QUESTION
               After number holder Howard J~ (NH) died, a Mississippi court ordered the amendment
                  of a child's birth certificate to show NH as the father and allowed the child to assume
                  NH's last name. The court order was based solely on representations by the child's
                  mother. You asked whether the amended birth certificate can establish the child as
                  NH's child for child's insurance benefits purposes, notwithstanding the minimal factual
                  basis of the court order, and the lack of any actual written acknowledgement by the
                  number holder.
               
               ANSWER
               We do not believe the facts presented would establish the child's paternity under
                  Mississippi law. The amendment of the birth certificate only created a rebuttable
                  presumption that NH had acknowledged the child or that a valid court order had established
                  the child's paternity. In this case, the underlying facts rebut the presumption created
                  by the amendment. NH died ten years before the amendment of the birth certificate,
                  and all parties agree NH did not acknowledge the child in writing. Moreover, the court
                  order, here, does not require deference by the Social Security Administration (SSA),
                  because there is no evidence that the issue of paternity was contested before the
                  court.

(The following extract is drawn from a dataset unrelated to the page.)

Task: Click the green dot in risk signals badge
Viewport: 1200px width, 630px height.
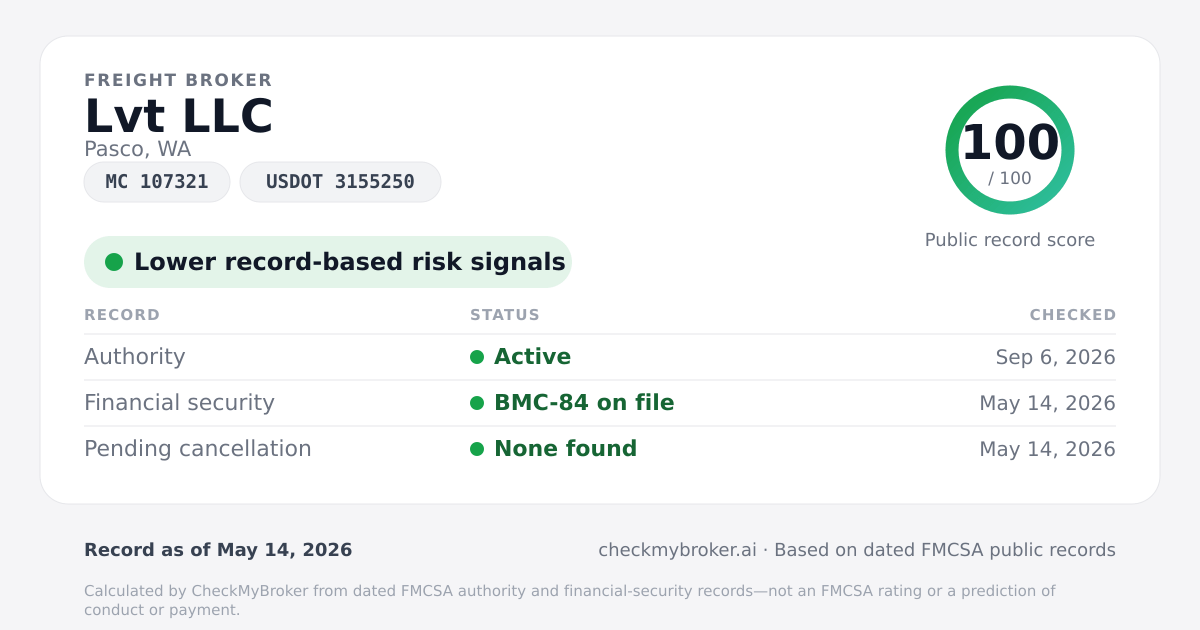Action: click(x=114, y=262)
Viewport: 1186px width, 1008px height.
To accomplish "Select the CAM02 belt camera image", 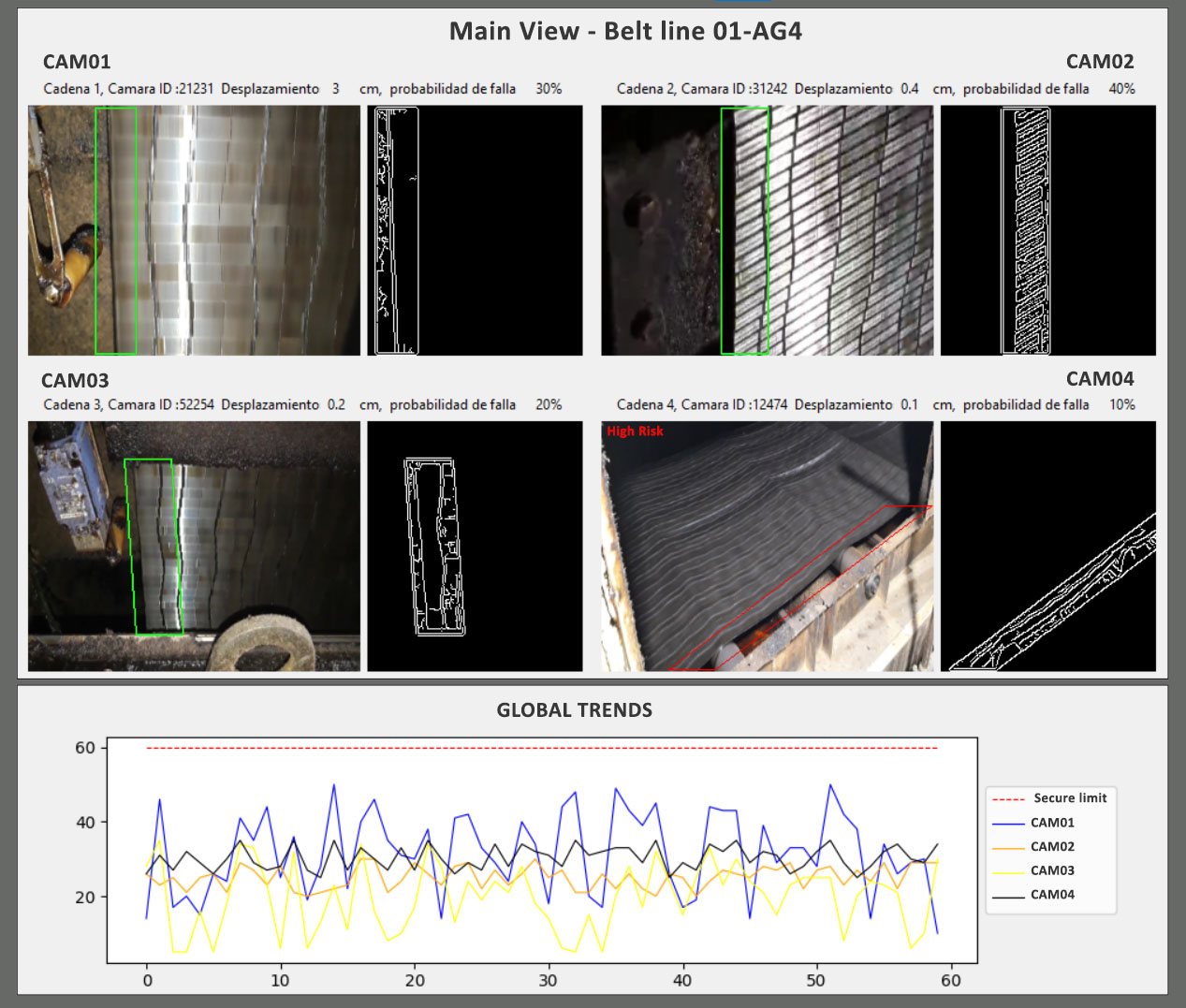I will coord(767,230).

Furthermore, a simple finding of paternity does not legitimate a child under
                  Mississippi law, and the child does not meet the requirements for inheriting from
                  the number holder under Mississippi intestacy law.
               
               BACKGROUND
               According to the facts you supplied, Umeka L~ (Child) was born to Bobby W~, now Bobby
                  F~ (Mother), out of wedlock on November 4, 1991. The birth certificate originally
                  showed James Earl L~ as the father. Mother and NH married on August 3, 1992, and divorced
                  on October 22, 1992. The divorce decree stated no children were born to the parties
                  as a result of the marriage. NH died domiciled in Mississippi on August 12, 1995.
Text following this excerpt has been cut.